Task objective
Which lines below contain the word "agent"? Copy each one.

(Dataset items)
>>>>
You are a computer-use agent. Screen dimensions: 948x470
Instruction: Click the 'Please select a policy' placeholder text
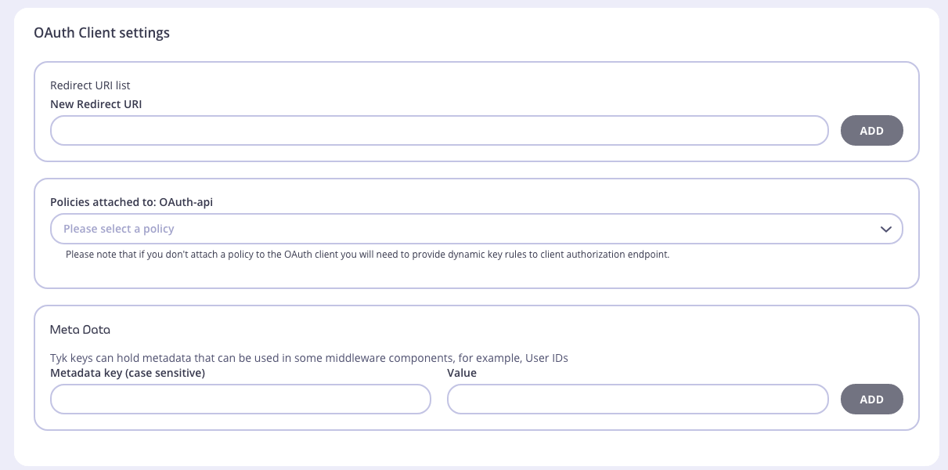pyautogui.click(x=119, y=229)
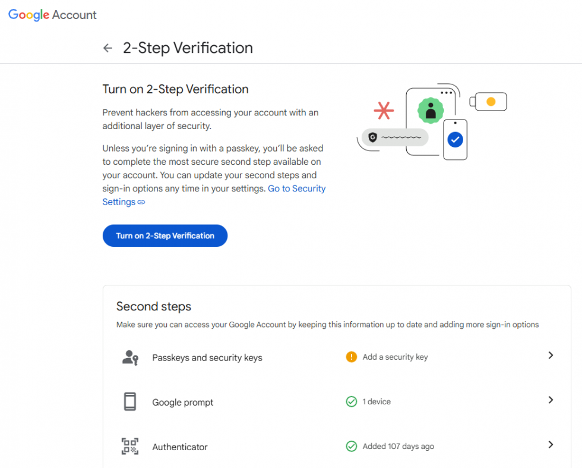
Task: Click the 2-Step Verification illustration
Action: [431, 122]
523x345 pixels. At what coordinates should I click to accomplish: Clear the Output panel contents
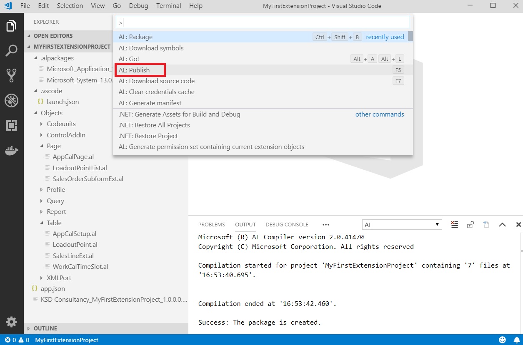[x=454, y=224]
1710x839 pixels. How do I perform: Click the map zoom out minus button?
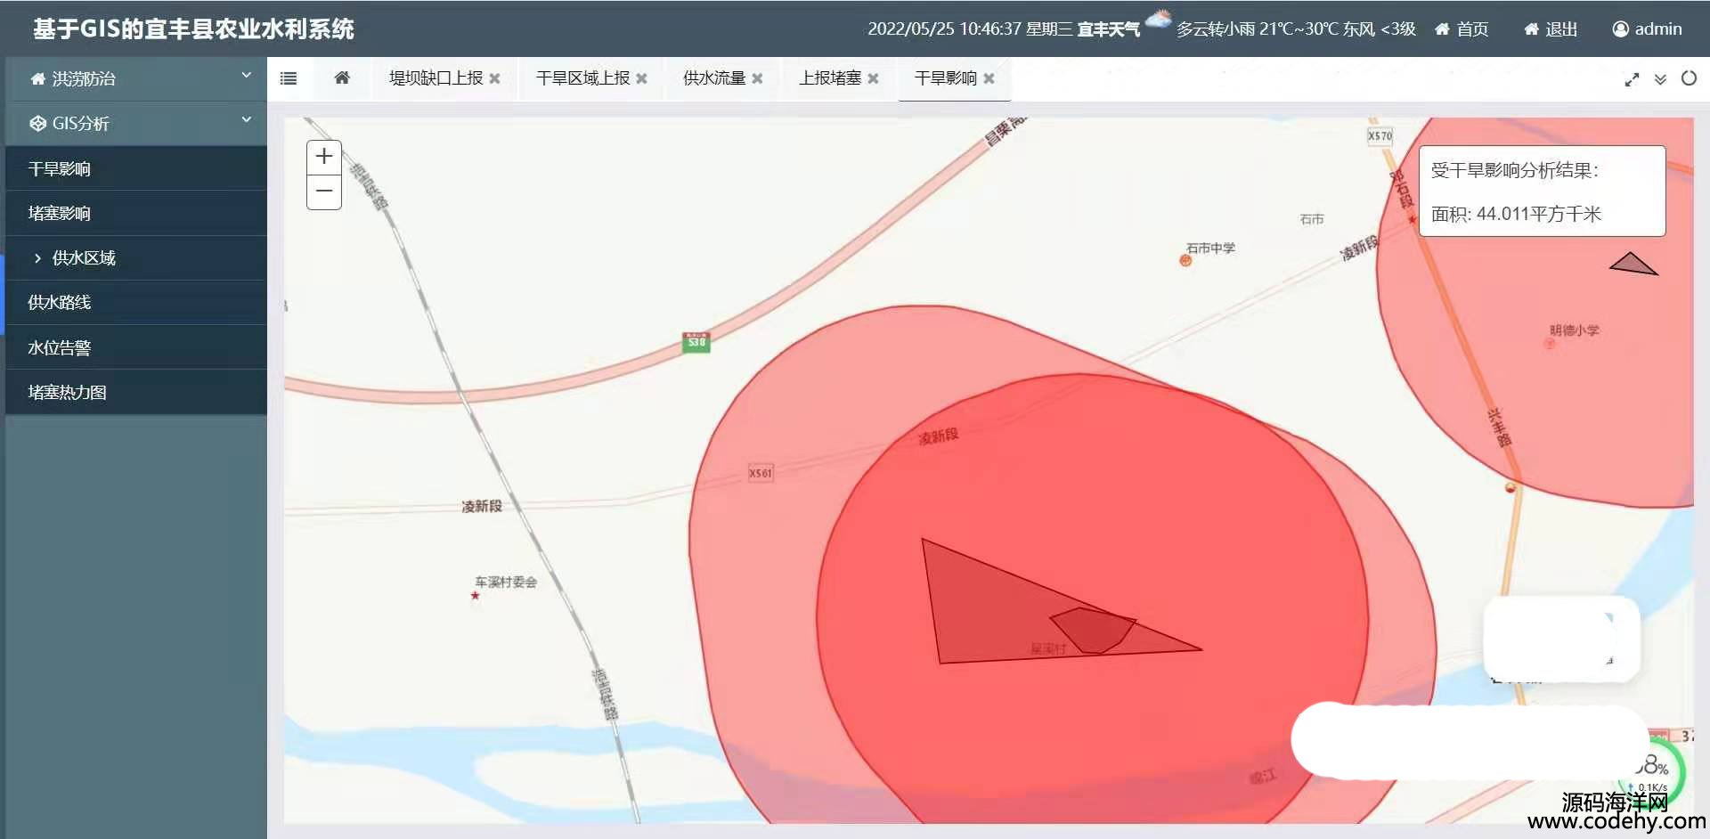point(324,191)
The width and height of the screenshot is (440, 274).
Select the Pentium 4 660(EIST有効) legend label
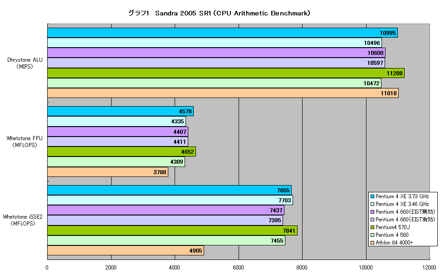tap(406, 220)
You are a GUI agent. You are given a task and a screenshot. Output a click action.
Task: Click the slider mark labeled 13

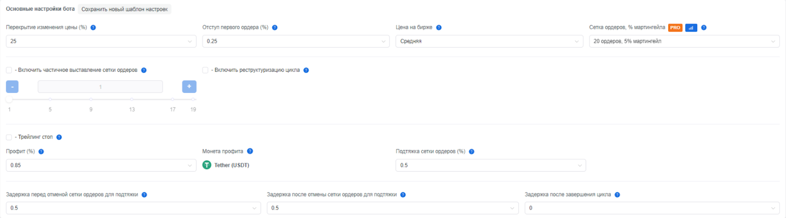[x=132, y=99]
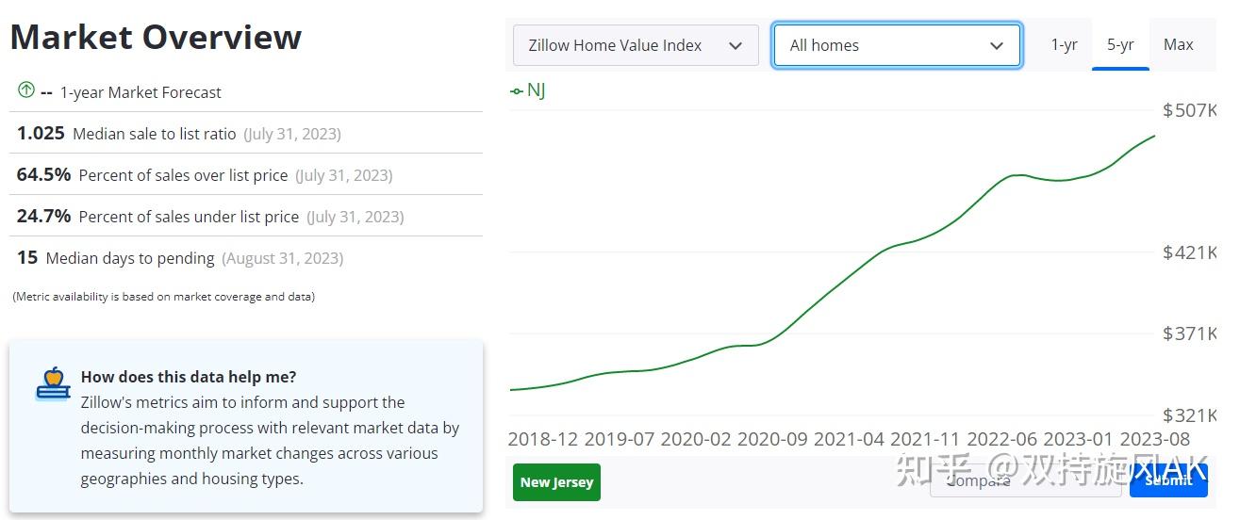Click the New Jersey green button
This screenshot has height=520, width=1240.
[556, 482]
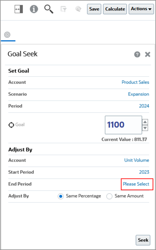This screenshot has height=250, width=156.
Task: Select the Same Percentage radio option
Action: pos(61,196)
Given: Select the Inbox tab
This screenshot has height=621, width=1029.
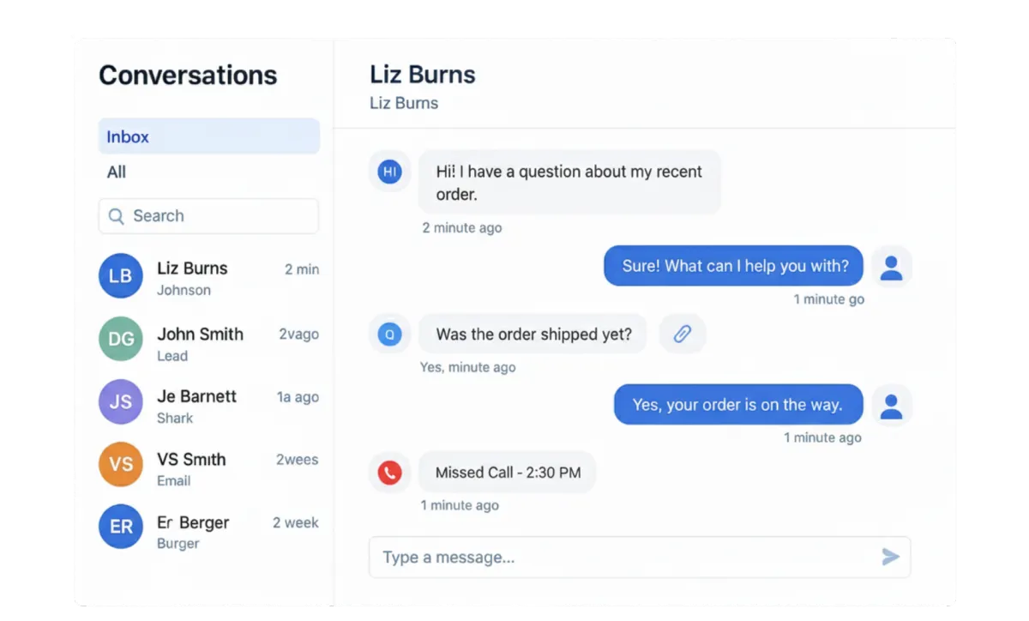Looking at the screenshot, I should pos(209,136).
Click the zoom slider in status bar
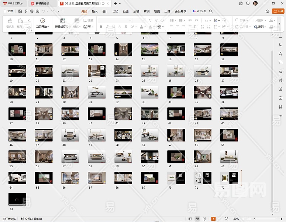286x222 pixels. (x=265, y=219)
<<<<
Answer below
You are a computer-use agent. Screen dimensions: 948x470
You are a GUI agent. You are given a task and a screenshot. Output a click action.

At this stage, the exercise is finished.